Currently trying to read a parquet file in Java without the use of Spark. Here's what I have so far, based on Adam Melnyk's blog post on the subject.
Code
ParquetFileReader reader = ParquetFileReader.open(file);
MessageType schema = reader.getFooter().getFileMetaData().getSchema();
List<Type> fields = schema.getFields();
PageReadStore pages;
--> while ((pages = reader.readNextRowGroup()) != null) {
long rows = pages.getRowCount();
LOG.info("Number of rows: " + rows);
MessageColumnIO columnIO = new ColumnIOFactory().getColumnIO(schema);
RecordReader recordReader = columnIO.getRecordReader(pages, new GroupRecordConverter(schema));
for (int i = 0; i < rows; i++) {
SimpleGroup simpleGroup = (SimpleGroup) recordReader.read();
simpleGroups.add(simpleGroup);
}
}
(note that the arrow is the line (167) that the error is thrown at in my code)
Error Message
org.apache.parquet.hadoop.BadConfigurationException: Class org.apache.parquet.hadoop.codec.SnappyCodec was not found
at org.apache.parquet.hadoop.CodecFactory.getCodec(CodecFactory.java:243)
at org.apache.parquet.hadoop.CodecFactory$HeapBytesDecompressor.<init>(CodecFactory.java:96)
at org.apache.parquet.hadoop.CodecFactory.createDecompressor(CodecFactory.java:212)
at org.apache.parquet.hadoop.CodecFactory.getDecompressor(CodecFactory.java:201)
at org.apache.parquet.hadoop.CodecFactory.getDecompressor(CodecFactory.java:42)
at org.apache.parquet.hadoop.ParquetFileReader$Chunk.readAllPages(ParquetFileReader.java:1519)
at org.apache.parquet.hadoop.ParquetFileReader$Chunk.readAllPages(ParquetFileReader.java:1402)
at org.apache.parquet.hadoop.ParquetFileReader.readChunkPages(ParquetFileReader.java:1023)
at org.apache.parquet.hadoop.ParquetFileReader.readNextRowGroup(ParquetFileReader.java:928)

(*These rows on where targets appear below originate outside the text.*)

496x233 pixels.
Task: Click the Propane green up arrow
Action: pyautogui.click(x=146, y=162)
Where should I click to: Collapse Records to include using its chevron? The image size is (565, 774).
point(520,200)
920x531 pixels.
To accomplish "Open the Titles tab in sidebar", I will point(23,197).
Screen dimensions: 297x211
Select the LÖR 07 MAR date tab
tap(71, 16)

at [myClassPath]([myClass].java:167)
Dependencies
<groupId>org.apache.hadoop</groupId>
<artifactId>hadoop-hdfs</artifactId>
<version>3.1.1.3.1.4.0-315</version>
</dependency>
<dependency>
<groupId>org.apache.hadoop</groupId>
<artifactId>hadoop-common</artifactId>
<version>3.1.1.3.1.4.0-315</version>
</dependency>
<dependency>
<groupId>org.apache.spark</groupId>
<artifactId>spark-launcher_2.12</artifactId>
<version>3.0.0-preview2</version>
</dependency>
<dependency>
<groupId>org.apache.parquet</groupId>
<artifactId>parquet-avro</artifactId>
<version>1.12.0</version>
</dependency>
It seems as though the SnappyCodec class cannot be found from the CodecFactory class, but I looked into my referenced libraries and the class is there: referenced_libraries
CodecFactory should be able to recognize the SnappyCodec class. Any recommendations? Thanks
Found a solution.
So the problem was that the SnappyCodec class was being shaded by the maven shade plugin I have configured for my application.

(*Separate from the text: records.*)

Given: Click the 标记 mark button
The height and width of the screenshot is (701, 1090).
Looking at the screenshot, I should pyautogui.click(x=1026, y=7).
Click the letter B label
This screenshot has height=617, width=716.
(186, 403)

I realized this after packaging the jar with maven, opening that jar with WinZip, and checking the codec directory of the packaged jar (where I found the SanppyCodec.class no longer existed).

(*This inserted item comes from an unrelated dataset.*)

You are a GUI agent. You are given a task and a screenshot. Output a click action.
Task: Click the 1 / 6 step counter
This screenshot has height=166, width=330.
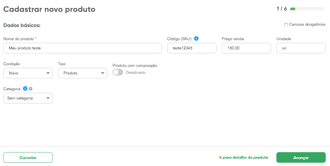pos(282,9)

The solution was that I needed to add the following filters to the configuration of my maven shade plugin:
<filter>
<artifact>org.apache.parquet:parquet-hadoop</artifact>
<includes>
<include>**</include>
</includes>
</filter>
<filter>
<artifact>org.apache.parquet:parquet-column</artifact>
<includes>
<include>**</include>
</includes>
</filter>
<filter>
<artifact>org.apache.parquet:parquet-encoding</artifact>
<includes>
<include>**</include>
</includes>
</filter>
Basically, maven-shade was shading seemingly random classes from the parquet-hadoop artifact, so by adding the <include>
filter, maven-shade did NOT shade any of the classes inside it, thus not shading the SnappyCodec.class file within it.
After doing this, I needed to add the other two filters because by using the <include>
tag on the parquet-hadoop artifact, it then excluded every other parquet-* artifact from being added to the compiled jar. So, I needed to explicitly tell it to include parquet-column and parquet-encoding as well since my application used some other classes within those artifacts.
This configuration meant that maven-shader would not touch these three artifacts, meaning that any and every class that was present within those artifacts before compile time would remain there after compiling/packaging them with maven (thus, would be there at runtime, whereas they weren't before, causing the original error). Awesome!